----- Selection -----

Simon Hudon (Apr 10 2018 at 06:33):
It could work without the generalizes but it would produce many more cases
Mario Carneiro (Apr 10 2018 at 06:34):
why is that?
Mario Carneiro (Apr 10 2018 at 06:34):
also isn't the first simp redundant?
Simon Hudon (Apr 10 2018 at 06:34):
Yeah, I just noticed that
Mario Carneiro (Apr 10 2018 at 06:35):
also the parens around the refine should be unnecessary
Simon Hudon (Apr 10 2018 at 06:35):
I mean: which first simp?
Simon Hudon (Apr 10 2018 at 06:37):
also the parens around the
refineshould be unnecessary
I think it might create a precedence problem with ;
Simon Hudon (Apr 10 2018 at 06:41):
To answer your first question: it generates many more cases because we only need cases number.max α (resp. cases number.min α) in one branch out of four so, at the first try, without the generalize, we end up with 8 cases instead of 5 and, at the second try, we end up with 16 cases instead of 6. We don't see all those cases but somehow knowing that they're there would give me nightmares
Mario Carneiro (Apr 10 2018 at 06:42):
does generalize fail if the target expression is not present?
Simon Hudon (Apr 10 2018 at 06:44):
generalize : number.max α = x does but not generalize h : number.max α = x
Simon Hudon (Apr 10 2018 at 06:48):
I kind of like this use of refine. Maybe a tactic such as if_then_else [is_trivial c,is_nonstrict c,is_lower_bound c] would be nicer though.
Mario Carneiro (Apr 10 2018 at 06:49):
A remark on theorems like this, where you have to go through all the cases in your original definition: You have to do this every time you want to prove anything about is_satisfiable, which is why I prefer to write a custom recursor that does the match splits for you. You can then use it to define is_satisfiable itself, as well as theorems proving properties about it
Simon Hudon (Apr 10 2018 at 06:49):
That make sense. Do you also write a tactic to apply the recursor?
Mario Carneiro (Apr 10 2018 at 06:50):
by_cases is the tactic version of if then else
Simon Hudon (Apr 10 2018 at 06:50):
Can you give it multiple conditions?
Mario Carneiro (Apr 10 2018 at 06:50):
Not usually, I will either write it explicitly as a term or use apply is_satisfiable.rec
Mario Carneiro (Apr 10 2018 at 06:50):
no
Mario Carneiro (Apr 10 2018 at 06:51):
I'm not convinced you will always have this structure anyway; it seems like it's best just to nest the by_cases applications
Mario Carneiro (Apr 10 2018 at 06:52):
you could also have if h1 then if h2 then e1 else e2 else e3
Nima (Apr 10 2018 at 06:58):
Thank you for the solution.
By actually doing it, I can see cases number.max α creates a lot more cases than generalize : number.max α = x, cases x. But why (aren't they both cases on none and some _)?

-----

**Written exercise A:**
Convert the records from the line with "Image resolution: width=1250" to the line with "Looking at the screenshot, I should point(922,318)." into a two-column CSV with the columns ask and response. Give one row per ask, with the ask text and its answer each in a single quoted field and any line breaks replaced by spaces.

----- Data for the task -----

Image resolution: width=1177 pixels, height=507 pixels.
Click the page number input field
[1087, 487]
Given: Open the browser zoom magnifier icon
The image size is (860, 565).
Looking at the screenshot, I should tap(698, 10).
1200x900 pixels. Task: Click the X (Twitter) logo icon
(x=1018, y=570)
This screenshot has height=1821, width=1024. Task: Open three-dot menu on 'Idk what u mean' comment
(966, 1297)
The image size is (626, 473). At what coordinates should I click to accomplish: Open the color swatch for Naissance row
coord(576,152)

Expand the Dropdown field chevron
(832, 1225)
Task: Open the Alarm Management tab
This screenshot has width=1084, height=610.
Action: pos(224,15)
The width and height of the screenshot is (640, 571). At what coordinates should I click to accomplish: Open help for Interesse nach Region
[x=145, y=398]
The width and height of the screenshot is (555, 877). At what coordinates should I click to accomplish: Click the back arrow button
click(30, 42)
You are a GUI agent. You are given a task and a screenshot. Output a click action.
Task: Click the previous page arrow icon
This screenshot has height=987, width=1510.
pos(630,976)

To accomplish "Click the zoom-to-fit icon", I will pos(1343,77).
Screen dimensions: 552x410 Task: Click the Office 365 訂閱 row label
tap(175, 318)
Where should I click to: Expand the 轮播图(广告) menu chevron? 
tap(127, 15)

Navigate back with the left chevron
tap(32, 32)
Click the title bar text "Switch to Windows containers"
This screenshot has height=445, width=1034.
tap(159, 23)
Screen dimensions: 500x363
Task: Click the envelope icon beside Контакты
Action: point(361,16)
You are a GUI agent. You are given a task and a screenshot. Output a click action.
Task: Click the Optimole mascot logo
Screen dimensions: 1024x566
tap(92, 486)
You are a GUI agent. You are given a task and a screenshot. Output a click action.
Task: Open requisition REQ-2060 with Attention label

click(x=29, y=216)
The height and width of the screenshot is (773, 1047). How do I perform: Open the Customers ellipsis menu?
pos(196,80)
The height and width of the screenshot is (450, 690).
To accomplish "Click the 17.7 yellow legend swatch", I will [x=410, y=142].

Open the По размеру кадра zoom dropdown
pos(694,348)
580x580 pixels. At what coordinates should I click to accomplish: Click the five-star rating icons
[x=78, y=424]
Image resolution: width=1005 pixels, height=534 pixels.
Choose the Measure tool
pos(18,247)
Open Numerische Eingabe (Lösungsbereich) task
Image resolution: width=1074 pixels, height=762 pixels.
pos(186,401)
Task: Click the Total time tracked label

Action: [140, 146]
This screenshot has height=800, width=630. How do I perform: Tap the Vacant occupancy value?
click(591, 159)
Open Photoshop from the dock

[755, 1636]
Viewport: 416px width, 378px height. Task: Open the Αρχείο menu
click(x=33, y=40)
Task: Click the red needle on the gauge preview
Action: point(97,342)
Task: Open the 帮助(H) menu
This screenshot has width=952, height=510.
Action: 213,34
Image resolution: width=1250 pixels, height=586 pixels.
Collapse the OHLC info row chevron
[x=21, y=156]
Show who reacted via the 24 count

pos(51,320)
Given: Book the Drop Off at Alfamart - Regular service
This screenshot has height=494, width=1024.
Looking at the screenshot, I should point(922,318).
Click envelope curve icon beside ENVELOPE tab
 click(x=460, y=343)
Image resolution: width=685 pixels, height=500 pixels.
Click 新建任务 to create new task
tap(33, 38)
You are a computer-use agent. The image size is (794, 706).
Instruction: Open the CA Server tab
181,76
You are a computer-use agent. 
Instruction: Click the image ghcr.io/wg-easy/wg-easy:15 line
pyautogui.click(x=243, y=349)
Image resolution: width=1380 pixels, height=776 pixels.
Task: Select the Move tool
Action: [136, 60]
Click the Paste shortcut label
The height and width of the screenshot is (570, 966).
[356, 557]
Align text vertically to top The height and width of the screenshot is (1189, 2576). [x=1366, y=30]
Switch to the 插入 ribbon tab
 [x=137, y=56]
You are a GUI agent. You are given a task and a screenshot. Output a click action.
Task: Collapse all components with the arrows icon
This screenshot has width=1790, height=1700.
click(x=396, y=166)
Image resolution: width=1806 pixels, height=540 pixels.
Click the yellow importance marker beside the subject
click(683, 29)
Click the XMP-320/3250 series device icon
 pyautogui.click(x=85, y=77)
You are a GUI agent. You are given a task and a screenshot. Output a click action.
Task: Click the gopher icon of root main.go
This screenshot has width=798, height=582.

-----

**Written exercise B:**
Print the part of the chat thread about Lean tactics from "By actually doing" to "and some _)?" word for word.

**Full output A:**
ask,response
"Image resolution: width=1250 pixels, height=586 pixels. Collapse the OHLC info row chevron","[x=21, y=156]"
"Show who reacted via the 24 count","pos(51,320)"
"Given: Book the Drop Off at Alfamart - Regular service This screenshot has height=494, width=1024.","Looking at the screenshot, I should point(922,318)."

**Full output B:**
By actually doing it, I can see cases number.max α creates a lot more cases than generalize : number.max α = x, cases x. But why (aren't they both cases on none and some _)?